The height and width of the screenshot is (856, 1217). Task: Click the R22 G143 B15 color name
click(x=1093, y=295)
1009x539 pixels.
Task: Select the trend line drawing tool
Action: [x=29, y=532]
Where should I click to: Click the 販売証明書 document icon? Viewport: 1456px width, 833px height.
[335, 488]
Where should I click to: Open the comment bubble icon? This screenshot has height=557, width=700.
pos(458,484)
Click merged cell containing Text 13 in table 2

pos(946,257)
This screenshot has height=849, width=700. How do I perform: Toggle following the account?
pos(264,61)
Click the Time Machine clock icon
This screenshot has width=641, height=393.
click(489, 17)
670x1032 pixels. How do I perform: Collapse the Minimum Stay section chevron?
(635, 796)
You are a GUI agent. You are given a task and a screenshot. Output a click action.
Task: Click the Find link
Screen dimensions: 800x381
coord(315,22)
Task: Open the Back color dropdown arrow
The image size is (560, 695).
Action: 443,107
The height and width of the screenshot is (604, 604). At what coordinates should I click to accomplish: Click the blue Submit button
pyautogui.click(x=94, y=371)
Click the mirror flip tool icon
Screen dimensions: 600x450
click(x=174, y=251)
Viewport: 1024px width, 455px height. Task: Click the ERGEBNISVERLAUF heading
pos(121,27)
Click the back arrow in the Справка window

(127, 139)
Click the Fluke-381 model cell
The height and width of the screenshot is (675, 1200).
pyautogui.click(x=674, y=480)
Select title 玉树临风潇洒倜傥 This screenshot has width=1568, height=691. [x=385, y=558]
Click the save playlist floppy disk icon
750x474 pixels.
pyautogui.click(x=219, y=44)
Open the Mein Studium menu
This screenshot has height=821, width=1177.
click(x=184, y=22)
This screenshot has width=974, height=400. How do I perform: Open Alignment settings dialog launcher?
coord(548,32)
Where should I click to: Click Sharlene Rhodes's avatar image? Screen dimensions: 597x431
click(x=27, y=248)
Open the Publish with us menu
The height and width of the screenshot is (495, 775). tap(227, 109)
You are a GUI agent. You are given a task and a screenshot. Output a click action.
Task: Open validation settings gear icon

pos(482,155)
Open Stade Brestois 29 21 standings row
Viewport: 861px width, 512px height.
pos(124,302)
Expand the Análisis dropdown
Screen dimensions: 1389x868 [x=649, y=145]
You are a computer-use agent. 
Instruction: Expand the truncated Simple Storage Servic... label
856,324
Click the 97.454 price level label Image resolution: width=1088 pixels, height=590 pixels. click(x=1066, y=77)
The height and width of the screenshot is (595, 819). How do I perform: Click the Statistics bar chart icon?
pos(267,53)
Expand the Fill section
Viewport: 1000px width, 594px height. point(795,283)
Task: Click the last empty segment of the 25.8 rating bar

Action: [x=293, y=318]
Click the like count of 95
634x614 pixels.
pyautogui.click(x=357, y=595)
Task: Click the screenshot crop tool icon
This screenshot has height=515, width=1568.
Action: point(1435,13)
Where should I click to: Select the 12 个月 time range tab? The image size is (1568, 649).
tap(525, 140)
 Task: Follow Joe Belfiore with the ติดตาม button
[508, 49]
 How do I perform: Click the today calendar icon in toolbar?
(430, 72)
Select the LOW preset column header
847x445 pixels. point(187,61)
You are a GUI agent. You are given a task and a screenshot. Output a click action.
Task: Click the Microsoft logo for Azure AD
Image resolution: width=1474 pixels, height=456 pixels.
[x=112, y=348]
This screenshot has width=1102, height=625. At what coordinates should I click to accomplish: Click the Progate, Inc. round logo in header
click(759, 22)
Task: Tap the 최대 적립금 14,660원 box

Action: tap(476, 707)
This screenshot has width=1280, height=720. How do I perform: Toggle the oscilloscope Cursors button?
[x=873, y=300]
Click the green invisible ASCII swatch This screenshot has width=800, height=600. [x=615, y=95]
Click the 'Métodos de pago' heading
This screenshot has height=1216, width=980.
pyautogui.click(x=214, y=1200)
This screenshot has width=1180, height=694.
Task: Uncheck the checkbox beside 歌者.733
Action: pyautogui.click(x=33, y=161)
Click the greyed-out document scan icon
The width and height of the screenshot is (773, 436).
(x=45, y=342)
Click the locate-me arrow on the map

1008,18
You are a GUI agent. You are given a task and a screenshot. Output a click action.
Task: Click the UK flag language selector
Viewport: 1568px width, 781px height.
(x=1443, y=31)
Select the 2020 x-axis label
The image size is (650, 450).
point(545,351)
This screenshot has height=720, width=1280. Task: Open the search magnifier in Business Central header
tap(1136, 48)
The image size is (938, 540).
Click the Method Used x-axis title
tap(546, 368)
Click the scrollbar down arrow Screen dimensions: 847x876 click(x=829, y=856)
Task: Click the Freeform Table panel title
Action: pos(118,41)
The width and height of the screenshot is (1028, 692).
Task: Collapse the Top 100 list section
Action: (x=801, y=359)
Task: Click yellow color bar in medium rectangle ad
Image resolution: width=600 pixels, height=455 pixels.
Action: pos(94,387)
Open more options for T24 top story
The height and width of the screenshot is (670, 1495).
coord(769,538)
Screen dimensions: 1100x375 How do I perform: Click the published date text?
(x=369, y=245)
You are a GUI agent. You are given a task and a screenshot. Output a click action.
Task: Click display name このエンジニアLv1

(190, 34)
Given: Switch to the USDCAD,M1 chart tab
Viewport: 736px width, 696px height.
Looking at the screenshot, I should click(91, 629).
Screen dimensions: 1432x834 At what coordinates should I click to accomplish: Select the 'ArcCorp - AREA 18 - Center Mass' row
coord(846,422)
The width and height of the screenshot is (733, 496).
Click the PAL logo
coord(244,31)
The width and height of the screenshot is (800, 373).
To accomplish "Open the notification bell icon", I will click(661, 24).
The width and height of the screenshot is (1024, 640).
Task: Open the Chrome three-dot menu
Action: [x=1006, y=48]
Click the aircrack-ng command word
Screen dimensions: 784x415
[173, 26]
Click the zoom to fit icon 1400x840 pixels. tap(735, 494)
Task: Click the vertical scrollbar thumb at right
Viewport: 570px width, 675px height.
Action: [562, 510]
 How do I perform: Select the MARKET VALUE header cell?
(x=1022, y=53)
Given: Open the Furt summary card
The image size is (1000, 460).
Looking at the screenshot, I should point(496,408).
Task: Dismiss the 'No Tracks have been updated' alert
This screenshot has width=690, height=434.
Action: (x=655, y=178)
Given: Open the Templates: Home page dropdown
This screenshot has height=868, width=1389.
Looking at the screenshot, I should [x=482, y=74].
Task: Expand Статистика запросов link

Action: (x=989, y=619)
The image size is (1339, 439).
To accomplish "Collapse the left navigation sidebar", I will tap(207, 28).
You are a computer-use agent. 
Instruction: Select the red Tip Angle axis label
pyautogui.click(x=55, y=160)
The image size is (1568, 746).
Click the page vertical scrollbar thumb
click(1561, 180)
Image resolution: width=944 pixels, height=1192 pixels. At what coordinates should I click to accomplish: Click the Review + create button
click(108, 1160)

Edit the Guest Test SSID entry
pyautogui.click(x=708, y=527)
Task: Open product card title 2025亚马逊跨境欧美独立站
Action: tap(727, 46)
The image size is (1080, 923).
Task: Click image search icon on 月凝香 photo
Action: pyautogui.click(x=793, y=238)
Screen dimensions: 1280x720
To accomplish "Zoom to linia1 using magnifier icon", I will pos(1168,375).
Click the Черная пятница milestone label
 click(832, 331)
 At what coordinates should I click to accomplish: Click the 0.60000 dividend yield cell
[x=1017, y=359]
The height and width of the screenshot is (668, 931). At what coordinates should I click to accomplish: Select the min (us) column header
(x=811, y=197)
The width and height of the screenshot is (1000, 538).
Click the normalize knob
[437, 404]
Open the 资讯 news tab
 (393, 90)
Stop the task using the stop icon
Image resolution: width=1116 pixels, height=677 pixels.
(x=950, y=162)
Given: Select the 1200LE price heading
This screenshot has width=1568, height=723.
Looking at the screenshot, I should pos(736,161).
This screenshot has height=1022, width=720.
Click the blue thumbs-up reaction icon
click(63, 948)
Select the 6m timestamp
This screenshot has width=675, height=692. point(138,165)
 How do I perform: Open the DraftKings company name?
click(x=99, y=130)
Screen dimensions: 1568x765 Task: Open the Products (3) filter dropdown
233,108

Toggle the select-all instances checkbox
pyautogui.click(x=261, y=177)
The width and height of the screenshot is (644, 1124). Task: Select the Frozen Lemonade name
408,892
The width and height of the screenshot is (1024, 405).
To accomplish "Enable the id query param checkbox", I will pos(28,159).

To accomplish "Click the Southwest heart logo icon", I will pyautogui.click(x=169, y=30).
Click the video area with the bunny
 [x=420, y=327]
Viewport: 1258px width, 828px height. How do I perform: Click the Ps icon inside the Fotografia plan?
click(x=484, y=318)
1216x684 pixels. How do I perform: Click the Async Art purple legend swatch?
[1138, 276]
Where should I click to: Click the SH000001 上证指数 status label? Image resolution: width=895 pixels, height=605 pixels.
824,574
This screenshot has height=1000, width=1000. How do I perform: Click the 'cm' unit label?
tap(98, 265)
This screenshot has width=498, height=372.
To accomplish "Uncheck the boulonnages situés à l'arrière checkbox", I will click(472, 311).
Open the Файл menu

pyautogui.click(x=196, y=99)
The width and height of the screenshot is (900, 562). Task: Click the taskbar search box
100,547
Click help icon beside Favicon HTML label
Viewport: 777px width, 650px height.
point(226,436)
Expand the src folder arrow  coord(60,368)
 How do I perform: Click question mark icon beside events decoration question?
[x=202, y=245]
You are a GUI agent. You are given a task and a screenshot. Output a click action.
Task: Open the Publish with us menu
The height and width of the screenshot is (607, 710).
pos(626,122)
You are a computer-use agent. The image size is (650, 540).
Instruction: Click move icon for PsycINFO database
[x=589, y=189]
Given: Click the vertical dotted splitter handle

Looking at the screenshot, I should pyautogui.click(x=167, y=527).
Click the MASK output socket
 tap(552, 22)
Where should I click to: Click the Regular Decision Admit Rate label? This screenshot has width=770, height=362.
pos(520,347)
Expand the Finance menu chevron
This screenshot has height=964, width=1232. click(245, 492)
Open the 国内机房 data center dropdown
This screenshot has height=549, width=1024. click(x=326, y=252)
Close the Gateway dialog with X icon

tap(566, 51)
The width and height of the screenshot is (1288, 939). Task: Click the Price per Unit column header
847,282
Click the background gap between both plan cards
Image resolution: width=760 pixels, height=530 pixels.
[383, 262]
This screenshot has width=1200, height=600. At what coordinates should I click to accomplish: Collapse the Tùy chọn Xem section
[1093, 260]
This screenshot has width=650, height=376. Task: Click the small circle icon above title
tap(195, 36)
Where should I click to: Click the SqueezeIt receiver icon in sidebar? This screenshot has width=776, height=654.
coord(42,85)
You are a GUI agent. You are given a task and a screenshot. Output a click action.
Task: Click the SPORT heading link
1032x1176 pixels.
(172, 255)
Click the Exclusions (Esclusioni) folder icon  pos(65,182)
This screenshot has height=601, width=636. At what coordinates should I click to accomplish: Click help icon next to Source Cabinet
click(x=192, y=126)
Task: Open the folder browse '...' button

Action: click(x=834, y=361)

^^^^^^^^

§ **Work item**
From the records above, transcribe without alteration every line from the one with "This screenshot has height=1000, width=1000." to the one with "Click help icon beside Favicon HTML label", inclusive.

§ **Response box**
This screenshot has height=1000, width=1000. How do I perform: Click the 'cm' unit label?
tap(98, 265)
This screenshot has width=498, height=372.
To accomplish "Uncheck the boulonnages situés à l'arrière checkbox", I will click(472, 311).
Open the Файл menu

pyautogui.click(x=196, y=99)
The width and height of the screenshot is (900, 562). Task: Click the taskbar search box
100,547
Click help icon beside Favicon HTML label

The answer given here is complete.